Ainsi, un référendum fut annoncé. Acrimed n’a pas pour vocation d’entrer dans un débat sur l’opportunité d’une telle annonce. Mais on peut s’interroger sur le rôle que s’assigne la presse écrite [1], quand la plupart des titres préfèrent dénoncer une « prise d’otage » par le Premier ministre grec d’un accord censé « sauver l’euro » (voire « sauver l’Europe »). Le débat démocratique serait-il mis entre parenthèses face à l’exigence de « rassurer les marchés » ?
En octobre 2011 déjà, un vote du Parlement slovaque menaçait le processus de mise en place du Fonds européen de solidarité financière (FESF). « La Slovaquie menace de bloquer le sauvetage de l’euro », titrait ainsi une dépêche de l’Agence France Presse, recyclée sur le site Liberation.fr et de L’Express. Mais cette fois-ci, la « menace » est d’une tout autre ampleur : un référendum sera peut-être organisé dans un pays qui a déjà largement fait les frais de la « solidarité » européenne…
Face à ce danger imminent, c’est la mobilisation générale dans la presse. « Le chaos. L’annonce surprise d’un référendum en Grèce sur le plan de sauvetage de Bruxelles sème la panique dans l’UE et menace la zone euro », explique ainsi Libération, en « une » de son édition du 2 novembre.
Pour Le Parisien le référendum grec est « un coup de poker qui risque d’avoir de lourdes répercussions sur la zone euro et sur la France. »
Une analyse partagée par Le Figaro, qui titre en « une » : « Papandréou, l’homme qui met l’euro en péril », et dont l’édito évoque un « dangereux poker grec ».
France-Soir plaide pour une explication psychiatrique « Crise grecque : une histoire de fous ! » avant de développer sur l’étendue de l’ingratitude grecque : « L’Europe a effacé 100 milliards d’euros de la dette grecque. Mais le Premier ministre Papandréou fait la fine bouche : il soumet ce “cadeau” à un référendum provoquant la panique et la colère dans toute l’Europe ». Sont-ce des manières que de soumettre un tel « cadeau » à référendum ?

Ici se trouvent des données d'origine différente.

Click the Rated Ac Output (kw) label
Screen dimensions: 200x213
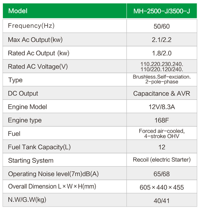(39, 53)
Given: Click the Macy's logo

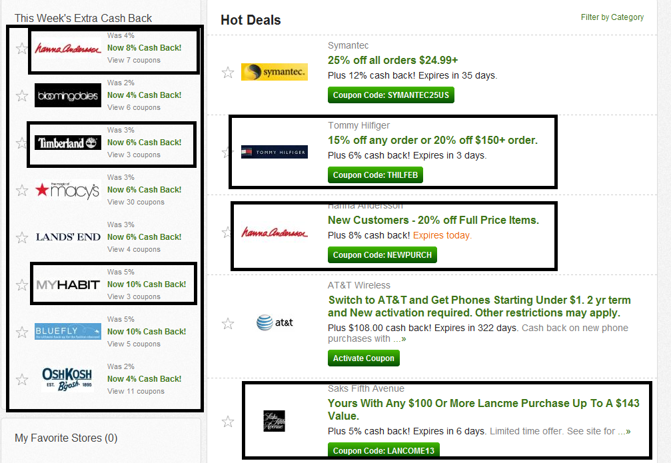Looking at the screenshot, I should coord(68,190).
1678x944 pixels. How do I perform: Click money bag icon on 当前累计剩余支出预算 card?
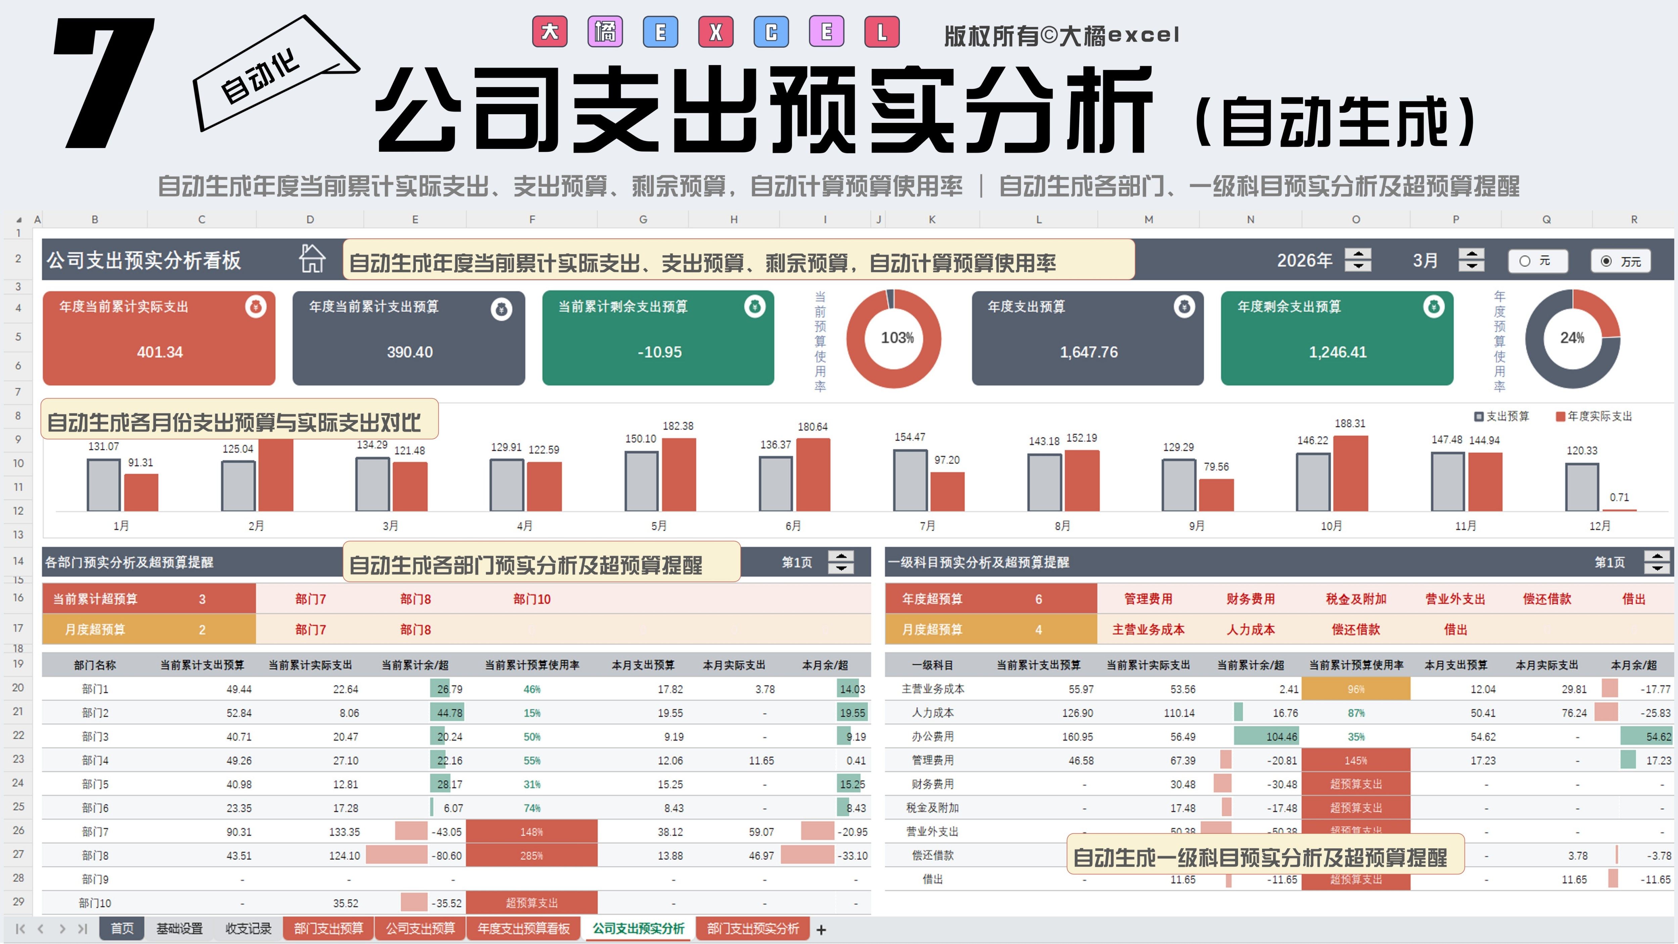(x=754, y=306)
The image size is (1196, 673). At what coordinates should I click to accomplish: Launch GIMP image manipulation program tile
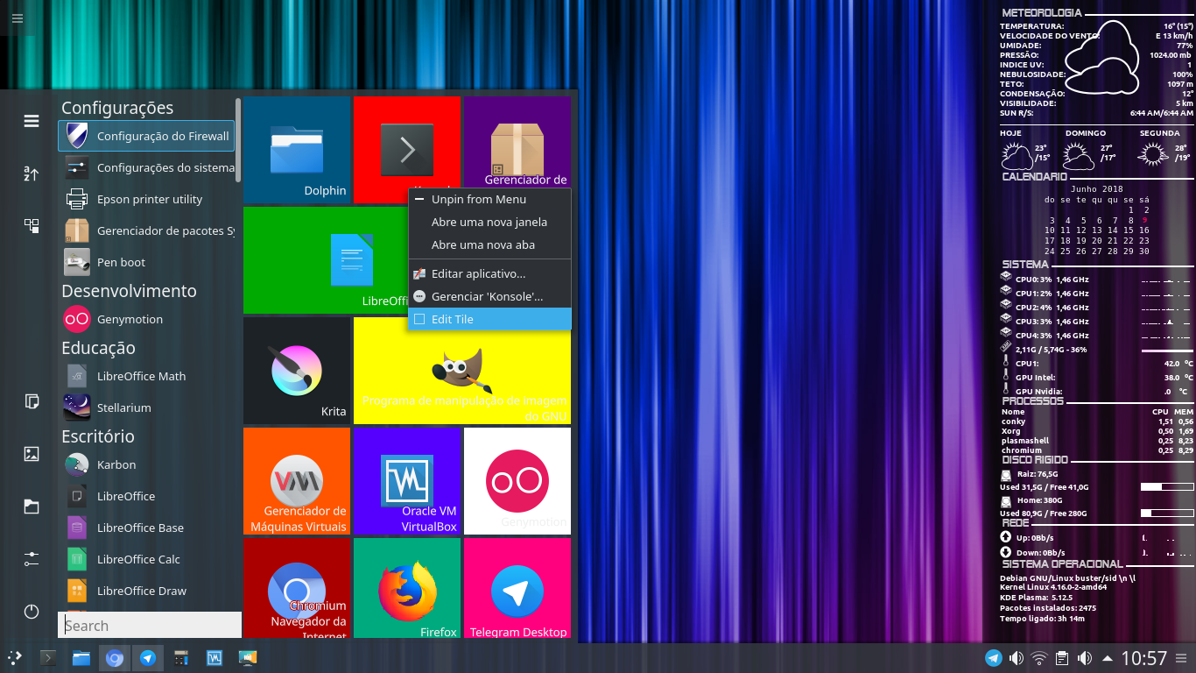[462, 370]
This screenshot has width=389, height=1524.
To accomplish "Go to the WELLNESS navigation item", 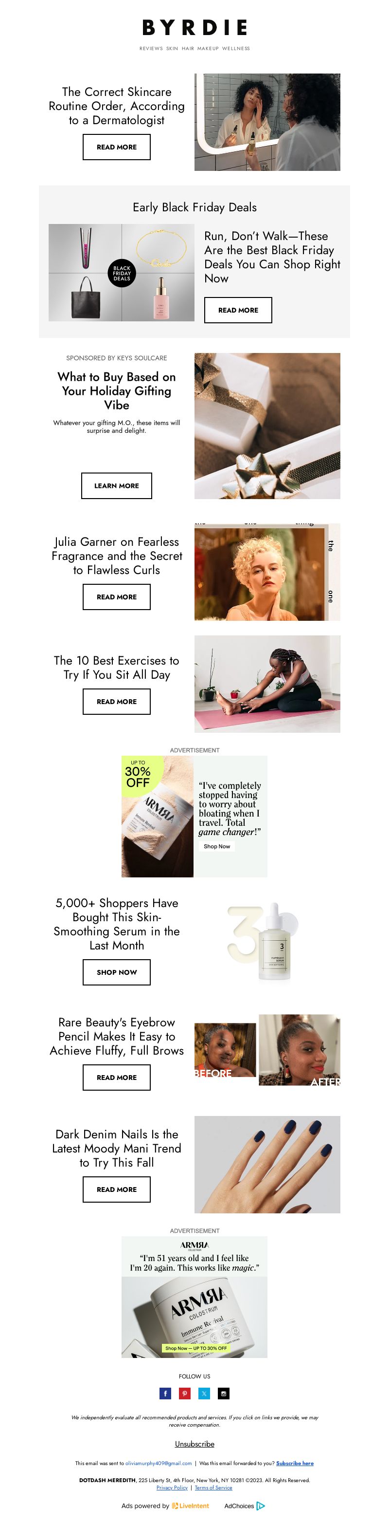I will coord(236,49).
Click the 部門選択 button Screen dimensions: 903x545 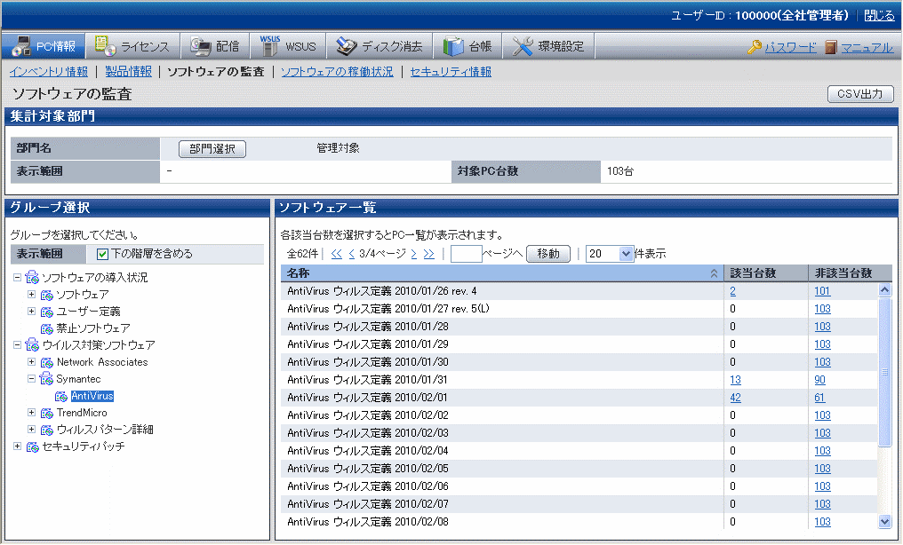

A moins que son journal préféré ne figure pas dans la liste des grands médias, le lecteur retiendra donc que les réactions à l’initiative du Premier ministre grec sont de deux ordres : panique et colère. Mais de qui ?
– La panique, c’est celle des marchés. Explicitée en « une » des quotidiens économiques : « Le coup de théâtre grec fait plonger les marchés », pour Les Echos, et « Krach ! » en lettres grecques, pour La Tribune.
– Quant à la colère, c’est celle des dirigeants européens, assimilée « aux Européens », voire à « l’Europe », comme dans la « une » de La Croix : « La Grèce fait chanceler l’Europe » ; « La décision de Georges Papandréou d’organiser un référendum sur le plan de sauvetage conclu jeudi jette le doute sur la capacité des Européens à sortir de la crise. »
Les marchés, et les dirigeants européens semblent seuls à même de juger de l’opportunité de l’initiative du Premier ministre grec. Qu’en est-il des salariés grecs, et européens ? A se demander si ce sont vraiment leurs affaires…
Le Monde, qui semble partager la colère des dirigeants européens, s’interroge sur un autre sujet : celle de la présence de la Grèce dans la zone euro. « Ce n’est pas ainsi que l’Europe doit fonctionner », explique le quotidien vespéral, qui soupçonne le Premier ministre de vouloir faire un « pari fou » : celui de vouloir renégocier le plan sous la menace d’un « non » qu’il sait acquis. « Imagine-t-on d’ailleurs un peuple acceptant, unanime, une purge aussi violente que celle proposée. » Imagine-t-on Le Monde se poser la question de la légitimité démocratique d’une purge aussi violente que celle qui est proposée ? Apparemment, la réponse est non.
La liberté de la presse, dit-on, est celle d’un contre-pouvoir démocratique. La preuve ? Ce sont les médias eux-mêmes qui le disent ! … Pourtant la plupart d’entre eux s’abstiennent de le démontrer quand le pouvoir politique omet de tenir compte du référendum de 2005 ou quand le gouvernement grec envisage de recourir à un référendum ou à des élections.